# Typed Services

By the end of [Stage 4](/kitaru/agent-harness-platform/04-credential-proxy.md), the agent could call internal HTTP endpoints without ever holding a secret. It ran `curl http://wiki.local/...` inside the sandbox, the proxy added the `Authorization` header on the way out, and the token never touched the agent or its container. The credential problem was solved.

What stayed unsolved is the shape of the interaction. A `curl` is a fine way to hit an endpoint when the agent is poking around and reasoning about whatever comes back. It is an awkward way to take a specific, structured action, the kind where the agent has a defined input in mind and cares about a defined result. Stage 5 gives the agent typed service tools for exactly that: it names an action, fills in the arguments, and gets a structured result back. The action runs in your host process, behind a dispatcher you control.

{% hint style="info" %}
This walkthrough uses `stage_5_typed_services.py` from the runnable Agent Harness Platform example. If you have not cloned the repo yet, start with [Get the code](/kitaru/agent-harness-platform/agent-harness-platform.md#get-the-code) on the overview page.
{% endhint %}

## When a shell is the wrong shape

Picture the agent at the end of its task. It has a two-sentence summary written, and the next thing it needs to do is post that summary to a team channel. With only the `exec` shell, the only way to do that is to assemble the whole HTTP call by hand: the right URL, a `POST`, an `Authorization` header in the exact format the endpoint wants, and a JSON body with every required field named correctly. Then it has to read the response and decide whether it worked.
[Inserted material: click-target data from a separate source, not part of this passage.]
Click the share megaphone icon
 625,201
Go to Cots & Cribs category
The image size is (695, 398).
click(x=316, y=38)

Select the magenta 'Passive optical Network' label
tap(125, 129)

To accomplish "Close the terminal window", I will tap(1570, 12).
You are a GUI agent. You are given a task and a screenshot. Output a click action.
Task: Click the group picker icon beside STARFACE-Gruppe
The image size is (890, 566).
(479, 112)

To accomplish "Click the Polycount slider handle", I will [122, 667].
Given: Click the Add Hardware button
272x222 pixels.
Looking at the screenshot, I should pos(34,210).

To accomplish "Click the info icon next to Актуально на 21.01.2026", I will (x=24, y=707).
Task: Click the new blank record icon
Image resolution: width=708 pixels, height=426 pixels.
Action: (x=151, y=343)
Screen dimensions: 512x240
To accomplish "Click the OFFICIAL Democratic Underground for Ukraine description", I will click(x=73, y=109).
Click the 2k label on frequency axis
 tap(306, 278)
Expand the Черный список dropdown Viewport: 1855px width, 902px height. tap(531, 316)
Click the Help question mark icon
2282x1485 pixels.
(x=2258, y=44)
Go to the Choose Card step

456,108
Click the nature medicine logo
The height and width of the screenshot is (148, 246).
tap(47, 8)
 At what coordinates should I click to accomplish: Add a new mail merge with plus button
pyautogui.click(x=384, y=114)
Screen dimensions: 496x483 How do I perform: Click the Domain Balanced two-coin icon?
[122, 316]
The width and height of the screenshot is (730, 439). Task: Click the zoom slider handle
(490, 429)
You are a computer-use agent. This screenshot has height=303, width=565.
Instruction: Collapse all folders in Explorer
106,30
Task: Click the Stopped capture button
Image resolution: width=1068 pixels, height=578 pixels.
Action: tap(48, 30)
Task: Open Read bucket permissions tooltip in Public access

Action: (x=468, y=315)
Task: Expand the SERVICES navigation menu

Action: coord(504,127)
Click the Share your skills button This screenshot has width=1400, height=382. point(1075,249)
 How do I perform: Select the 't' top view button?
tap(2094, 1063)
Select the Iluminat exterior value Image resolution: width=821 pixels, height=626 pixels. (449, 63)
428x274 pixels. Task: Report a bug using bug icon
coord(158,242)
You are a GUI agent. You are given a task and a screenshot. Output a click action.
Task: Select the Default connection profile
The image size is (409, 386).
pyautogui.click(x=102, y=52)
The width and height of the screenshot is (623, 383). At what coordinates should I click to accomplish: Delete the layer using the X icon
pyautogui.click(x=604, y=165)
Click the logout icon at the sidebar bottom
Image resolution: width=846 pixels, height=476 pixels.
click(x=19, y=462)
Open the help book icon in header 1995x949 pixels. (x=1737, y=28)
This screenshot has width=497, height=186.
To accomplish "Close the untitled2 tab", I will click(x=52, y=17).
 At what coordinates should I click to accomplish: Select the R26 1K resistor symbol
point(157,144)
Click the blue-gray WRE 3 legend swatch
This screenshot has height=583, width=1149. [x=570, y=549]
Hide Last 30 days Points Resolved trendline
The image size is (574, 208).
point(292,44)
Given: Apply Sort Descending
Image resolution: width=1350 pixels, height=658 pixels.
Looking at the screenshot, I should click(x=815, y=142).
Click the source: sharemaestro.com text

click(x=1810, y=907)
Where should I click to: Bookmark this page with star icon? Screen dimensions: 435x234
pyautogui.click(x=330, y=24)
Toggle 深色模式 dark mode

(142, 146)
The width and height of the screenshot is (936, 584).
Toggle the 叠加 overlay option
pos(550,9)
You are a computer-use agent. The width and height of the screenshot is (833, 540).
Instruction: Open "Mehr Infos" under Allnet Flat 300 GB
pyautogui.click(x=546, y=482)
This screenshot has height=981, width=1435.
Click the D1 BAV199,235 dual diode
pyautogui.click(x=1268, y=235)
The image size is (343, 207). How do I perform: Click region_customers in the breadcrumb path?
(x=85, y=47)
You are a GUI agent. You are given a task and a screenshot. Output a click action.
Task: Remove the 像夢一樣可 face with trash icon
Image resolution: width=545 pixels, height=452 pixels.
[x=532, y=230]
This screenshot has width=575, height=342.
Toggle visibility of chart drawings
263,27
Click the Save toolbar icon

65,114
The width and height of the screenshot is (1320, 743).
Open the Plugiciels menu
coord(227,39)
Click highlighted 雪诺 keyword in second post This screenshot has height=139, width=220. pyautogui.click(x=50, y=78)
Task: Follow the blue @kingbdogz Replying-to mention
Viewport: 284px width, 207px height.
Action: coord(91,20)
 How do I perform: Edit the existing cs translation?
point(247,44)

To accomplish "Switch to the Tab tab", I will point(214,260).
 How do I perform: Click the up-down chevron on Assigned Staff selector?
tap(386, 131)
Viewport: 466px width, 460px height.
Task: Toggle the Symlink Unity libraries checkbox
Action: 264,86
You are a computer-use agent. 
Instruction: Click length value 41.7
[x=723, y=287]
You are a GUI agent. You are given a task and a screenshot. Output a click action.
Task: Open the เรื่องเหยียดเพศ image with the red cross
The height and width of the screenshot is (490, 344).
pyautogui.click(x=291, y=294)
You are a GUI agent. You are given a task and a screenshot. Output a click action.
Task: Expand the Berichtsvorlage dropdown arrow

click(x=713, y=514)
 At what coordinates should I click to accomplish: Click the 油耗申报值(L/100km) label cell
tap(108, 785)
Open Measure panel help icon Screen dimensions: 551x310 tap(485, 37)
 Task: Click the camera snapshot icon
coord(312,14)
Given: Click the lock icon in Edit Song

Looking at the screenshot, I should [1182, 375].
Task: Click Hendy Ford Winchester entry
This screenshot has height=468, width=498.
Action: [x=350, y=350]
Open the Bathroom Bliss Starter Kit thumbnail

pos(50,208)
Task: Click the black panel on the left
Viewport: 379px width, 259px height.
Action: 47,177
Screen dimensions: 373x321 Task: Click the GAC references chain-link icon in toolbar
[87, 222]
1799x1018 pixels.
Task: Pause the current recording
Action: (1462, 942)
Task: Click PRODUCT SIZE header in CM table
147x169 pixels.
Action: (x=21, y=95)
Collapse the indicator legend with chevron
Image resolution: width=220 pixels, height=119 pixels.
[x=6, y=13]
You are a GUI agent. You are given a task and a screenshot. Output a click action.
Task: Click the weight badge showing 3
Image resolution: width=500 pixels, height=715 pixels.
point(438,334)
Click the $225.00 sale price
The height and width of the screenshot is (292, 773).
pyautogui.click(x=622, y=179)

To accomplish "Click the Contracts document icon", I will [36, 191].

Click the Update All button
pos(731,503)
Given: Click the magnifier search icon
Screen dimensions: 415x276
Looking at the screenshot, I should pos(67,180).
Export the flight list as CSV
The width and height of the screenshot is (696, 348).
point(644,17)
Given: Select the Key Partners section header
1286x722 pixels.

Every one of those is a place the model can slip. It posts to the wrong webhook. It drops a required field and the request comes back `400`. It gets a `500`, reads the error body as if it were a normal response, and reports success anyway. A shell is the right tool when the agent is genuinely reasoning about command output, reading a file or grepping a log. It is the wrong tool the moment the agent wants to do one specific structured thing and the result, not the raw bytes, is what matters.

Stage 5 adds a second tool, `exec_service`. The agent keeps `exec` for shell-shaped work, but now it also has a set of named services it calls with typed arguments and gets a typed result back. Two of them ship with the example:

* `lookup_wiki` takes a topic string and returns wiki snippets as structured objects, not a blob of text the agent has to parse.
* `publish_summary` takes a summary string, posts it to a webhook, and returns the `message_id` and timestamp the webhook handed back.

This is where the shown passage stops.